I find the current LISTEN / NOTIFY rather limited in the context of
databases with multiple roles. As it stands it is not possible to restrict
the use of LISTEN or NOTIFY to specific roles, and therefore notifications
(and their payloads) cannot really be trusted as coming from any particular
source.

If the payloads of notifications could be trusted, then applications could
make better use of them, without fear of leaking any sensitive information
to anyone who shouldn't be able to see it.
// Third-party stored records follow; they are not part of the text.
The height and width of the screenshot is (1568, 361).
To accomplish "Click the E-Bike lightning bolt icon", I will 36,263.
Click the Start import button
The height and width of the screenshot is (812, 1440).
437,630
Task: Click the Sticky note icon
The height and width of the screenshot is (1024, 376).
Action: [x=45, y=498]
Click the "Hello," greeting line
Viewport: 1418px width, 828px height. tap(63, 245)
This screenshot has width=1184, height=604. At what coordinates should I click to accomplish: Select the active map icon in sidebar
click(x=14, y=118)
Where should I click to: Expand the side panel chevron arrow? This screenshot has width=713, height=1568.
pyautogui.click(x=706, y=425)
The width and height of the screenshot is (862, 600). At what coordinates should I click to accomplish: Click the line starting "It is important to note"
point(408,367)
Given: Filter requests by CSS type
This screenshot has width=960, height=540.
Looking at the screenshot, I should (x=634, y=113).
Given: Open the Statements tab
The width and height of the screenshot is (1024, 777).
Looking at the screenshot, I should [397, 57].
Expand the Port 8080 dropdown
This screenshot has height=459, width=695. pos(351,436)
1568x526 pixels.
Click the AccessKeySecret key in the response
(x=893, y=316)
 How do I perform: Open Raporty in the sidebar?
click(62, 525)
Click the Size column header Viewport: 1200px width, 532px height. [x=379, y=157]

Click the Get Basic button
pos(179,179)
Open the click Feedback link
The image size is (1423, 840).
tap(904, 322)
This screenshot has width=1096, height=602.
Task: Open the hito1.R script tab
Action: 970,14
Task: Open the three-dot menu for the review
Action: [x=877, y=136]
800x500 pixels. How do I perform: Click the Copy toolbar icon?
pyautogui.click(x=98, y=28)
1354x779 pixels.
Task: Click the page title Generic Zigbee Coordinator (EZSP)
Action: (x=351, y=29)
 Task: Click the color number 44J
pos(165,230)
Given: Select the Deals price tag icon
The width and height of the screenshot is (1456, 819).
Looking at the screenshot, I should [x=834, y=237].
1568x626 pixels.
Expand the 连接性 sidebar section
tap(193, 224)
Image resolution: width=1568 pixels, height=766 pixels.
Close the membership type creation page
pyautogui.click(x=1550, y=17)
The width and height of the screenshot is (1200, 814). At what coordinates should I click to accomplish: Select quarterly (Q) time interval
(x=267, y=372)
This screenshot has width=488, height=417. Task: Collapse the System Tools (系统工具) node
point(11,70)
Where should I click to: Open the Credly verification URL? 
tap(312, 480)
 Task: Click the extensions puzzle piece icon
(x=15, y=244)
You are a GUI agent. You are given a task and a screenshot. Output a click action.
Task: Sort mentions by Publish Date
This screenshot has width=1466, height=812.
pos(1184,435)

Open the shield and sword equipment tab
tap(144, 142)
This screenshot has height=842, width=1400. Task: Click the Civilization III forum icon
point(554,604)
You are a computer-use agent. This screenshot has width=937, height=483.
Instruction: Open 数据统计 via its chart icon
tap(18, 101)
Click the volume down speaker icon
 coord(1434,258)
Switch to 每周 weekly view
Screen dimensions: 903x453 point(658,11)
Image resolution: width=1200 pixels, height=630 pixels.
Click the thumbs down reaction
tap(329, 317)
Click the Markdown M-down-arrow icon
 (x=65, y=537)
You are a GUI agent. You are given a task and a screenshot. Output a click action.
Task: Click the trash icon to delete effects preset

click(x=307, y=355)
I'd like to propose a new ASYNC database privilege that would control
whether a role can use LISTEN, NOTIFY and UNLISTEN statements and the
associated pg_notify function.

ie:
GRANT ASYNC ON DATABASE xxxx TO bob;
REVOKE ASYNC ON DATABASE xxxx FROM bob;

SECURITY DEFINER functions could then be used anywhere that a finer grained
access control was required.

I had a quick play to see what might be involved [attached], and would like
to hear people thoughts; good idea, bad idea, not like that! etc

Chris.

Attachments:

async_privileges_r0.patchapplication/octet-stream; name=async_privileges_r0.patchDownload+55-4
#2Tom Lane
tgl@sss.pgh.pa.us
In reply to: Chris Farmiloe (#1)
Re: ASYNC Privileges proposal

Chris Farmiloe <chrisfarms@gmail.com> writes:

I find the current LISTEN / NOTIFY rather limited in the context of
databases with multiple roles. As it stands it is not possible to restrict
the use of LISTEN or NOTIFY to specific roles, and therefore notifications
(and their payloads) cannot really be trusted as coming from any particular
source.

TBH, nobody has complained about this in the fifteen-plus years that
LISTEN has been around. I'm dubious about adding privilege-checking
overhead for everybody to satisfy a complaint from one person.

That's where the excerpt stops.